Приведённый отрывок:
▬▬▬▬▬▬▬▬▬▬
Григорий Петрович пишет: «Готов выступить как свидетель, если будет наконец открыто уголовное дело по факту гибели Сергея Есенина в связи с новыми открывшимися обстоятельствами, на которые так и не обратили внимание советские есениноведы во главе с Ю.Л. Прокушевым.

Да. Наталья Михайловна Дитерихс в ночь с 27 на 28 декабря 1925 года стала свидетельницей телефонного звонка из Ленинграда, после которого Соня Толстая упала в обморок, а потом, придя в себя, сказала: «Сергея застрелили». Об этом она мне рассказывала не раз, поскольку я был потрясен ее воспоминаниями. А память у нее была отличная».

Снимки Наппельбаума – плохие свидетели. Есенина в петле он почему-то не фотографировал…

Кстати, о фотоснимках… Снимок Есенина с подписью «Поэт за работой. 1920-е г.г.» я впервые увидела в книге Захара Прилепина «Есенин» из серии ЖЗЛ. Все снимки поэта известны наперечет. Этот – явно постановочный. Некий актер, в образе Есенина, снят в декорациях гостиницы «Англетер», в наброшенном на плечи пальто – каким увидел поэта Вольф Эрлих, вернувшийся в номер за забытым портфелем вечером 27 декабря, и описал его на следующий день в свидетельских показаниях. Снимок гуляет по интернету. Снимок, которого быть не могло: не Эрлих же притащил в 5-й номер гостиницы «Англетер» треногу и тяжеленный ящик фотоаппарата!


Поэт за работой. 1920-е г.г.


Как недавно стало известно дотошным исследователям, «Акт» вскрытия тела покойного поэта патологоанатомом Гиляревским, скорее всего, фикция. У каждого патологоанатома имелся личный журнал, в который заносились результаты после каждого вскрытия рукой ассистента патологоанатома под диктовку, в отличие от «Акта», который заполнял сам патологоанатом. Так вот, личный журнал Гиляревского не найден: либо утерян, либо конфискован.

Неспроста заключительная часть моей книги озаглавлена строчкой известного стихотворения Сергея Есенина: «Я с собой не покончу. Иди к чертям».

В народе говорят: «Все, кто провоцирует или покрывает убийство – находятся в союзе с чертями».

Глава 1
«В развороченном бурей быте»

К.Д. Бальмонт и С.А. Есенин

Светло запомнился поэту Сергею Алексеевичу Соколову Константин Дмитриевич Бальмонт: «Иду по Козицкому, еще не растаявший грязный снег, падает что-то вроде дождя. Вижу, идет в своей крылатке Бальмонт и что-то кидает. Подхожу, у него корзинка с фиалками, и он их раскидывает по пути. Увидел меня, страшно смутился: «Не смейся, Гриф, Благовещение – праздник весны, а видишь, какая скверность вокруг, вот я и решил…» Близкие считали, что Бальмонт выразил себя верно следующими строками:

 
Не кляните, мудрые,
Что вам до меня?
▬▬▬▬▬▬▬▬▬▬
Задания:
1) Воспроизведите дословно часть текста о Есенине, начиная со слов «Как недавно стало» и продолжая вплоть до слов «утерян, либо конфискован.».
2) Допишите следующую часть текста о Есенине, начав сразу после последней приведённой строки.
▬▬▬▬▬▬▬▬▬▬
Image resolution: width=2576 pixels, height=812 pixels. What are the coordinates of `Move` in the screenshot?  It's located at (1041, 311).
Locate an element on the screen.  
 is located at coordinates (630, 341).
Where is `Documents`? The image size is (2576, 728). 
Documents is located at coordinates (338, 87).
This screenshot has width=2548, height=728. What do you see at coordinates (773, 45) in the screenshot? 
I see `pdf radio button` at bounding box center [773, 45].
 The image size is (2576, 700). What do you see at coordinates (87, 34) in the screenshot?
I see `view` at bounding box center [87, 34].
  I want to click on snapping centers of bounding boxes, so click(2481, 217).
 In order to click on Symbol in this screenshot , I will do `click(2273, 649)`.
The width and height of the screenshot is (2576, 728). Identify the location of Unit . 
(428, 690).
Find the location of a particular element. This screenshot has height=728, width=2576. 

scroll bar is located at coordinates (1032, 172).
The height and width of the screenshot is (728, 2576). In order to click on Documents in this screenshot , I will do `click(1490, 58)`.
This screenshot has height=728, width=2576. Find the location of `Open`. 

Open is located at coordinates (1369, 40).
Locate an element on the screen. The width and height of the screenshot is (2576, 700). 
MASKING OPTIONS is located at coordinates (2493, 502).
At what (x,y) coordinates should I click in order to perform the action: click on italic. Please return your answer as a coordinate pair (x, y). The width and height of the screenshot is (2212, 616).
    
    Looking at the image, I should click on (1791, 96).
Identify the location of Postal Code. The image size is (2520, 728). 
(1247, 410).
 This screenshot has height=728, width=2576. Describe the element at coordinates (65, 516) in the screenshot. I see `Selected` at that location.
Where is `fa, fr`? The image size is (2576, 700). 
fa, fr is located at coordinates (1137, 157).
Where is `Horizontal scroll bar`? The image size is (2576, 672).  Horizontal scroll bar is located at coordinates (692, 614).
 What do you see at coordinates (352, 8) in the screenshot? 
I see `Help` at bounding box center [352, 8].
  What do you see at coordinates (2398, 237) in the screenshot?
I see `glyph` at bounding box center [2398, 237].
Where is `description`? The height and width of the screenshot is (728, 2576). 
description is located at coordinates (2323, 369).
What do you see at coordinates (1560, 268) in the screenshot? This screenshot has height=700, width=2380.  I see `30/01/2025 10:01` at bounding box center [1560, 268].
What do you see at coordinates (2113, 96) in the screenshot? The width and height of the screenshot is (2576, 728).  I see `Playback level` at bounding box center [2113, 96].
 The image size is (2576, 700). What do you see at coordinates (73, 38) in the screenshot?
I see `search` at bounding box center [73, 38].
▬▬▬▬▬▬▬▬▬▬
Ответы:
1)
Как недавно стало известно дотошным исследователям, «Акт» вскрытия тела покойного поэта патологоанатомом Гиляревским, скорее всего, фикция. У каждого патологоанатома имелся личный журнал, в который заносились результаты после каждого вскрытия рукой ассистента патологоанатома под диктовку, в отличие от «Акта», который заполнял сам патологоанатом. Так вот, личный журнал Гиляревского не найден: либо утерян, либо конфискован.

2)
Я ведь только облачко,
Полное огня.
Я ведь только облачко,
Видите, плыву.
Я зову мечтателей,
Вас я не зову.
 

У символистов это называлось «ловить миги», выражаясь современным языком, очевидно, «жить на полную катушку». В кругу символистов предпочитали мадеру и коньяк. После «принятия», даже всегда молчаливый Юргис Казимирович Балтрушайтис становился интересным собеседником. Но у Бальмонта быстро наступал «кризис». Он, часто надменный и заносчивый, становился просто невыносимым. Балтрушайтис тогда говорил о нем: «В нем непоправимо сидит провинциальный трагик!» Иван Алексеевич Бунин выражался более поэтично: «У Бальмонта в мозгах хризантемы распустились».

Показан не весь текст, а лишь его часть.